Marine data assimilation
Marine data assimilation is a vital component in the production of Met Office ocean products. By assimilating observations we aim to bring ocean models closer to reality.
Data assimilation greatly improves the ability of ocean models to produce accurate forecasts and meaningful reanalyses. The marine data assimilation group is responsible for the maintenance and improvement of the data assimilation component of Met Office ocean models.

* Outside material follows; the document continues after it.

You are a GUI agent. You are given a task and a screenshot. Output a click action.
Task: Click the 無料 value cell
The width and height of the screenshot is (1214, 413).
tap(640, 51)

Temperature and salinity profiles, sea surface temerature (SST), sea surface height (SSH), and sea ice concentration observations are all assimilated into Met Office ocean model systems on a daily basis. Much of the data comes from satellites with various satellites providing SSH measurements, SST observations coming from the Group for High Resolution Sea Surface Temperature (GHRSST) and the European Organization for the Exploitation of Meteorological Satellites (EUMETSAT) Satellite Application Faciility on Ocean and Sea Ice (OSI-SAF) providing sea ice concentration data. A wide variety of surface and profile in-situ measurements, including from the Argo programme, are also used. All data are quality controlled and bias corrected before assimilation.
Assimilation within the Forecast Ocean Assimilation Model (FOAM) systems is carried out using the 3DVar assimilation scheme.
- To improve the accuracy of ocean model forecasts by the use of data assimilation.
- To continually improve our assimilation methods.
- To continually improve the representation and processing of errors in both models and observations.
- To ensure operational ingestion of ocean data into Met Office FOAM systems.
- To aid in the construction of data assimilation systems for coupled models and seamless prediction.
- Developing and implementing coupled ocean/atmosphere data assimilation.
- Developing an operational system to produce global analyses of diurnal SST.
- Improving assimilation in the shelf seas by including more data types.
- Improving assimilation in the deep ocean through error covariance improvements.
- Demonstrating the impact of various data types on ocean and coupled ocean/atmosphere analyses and forecasts.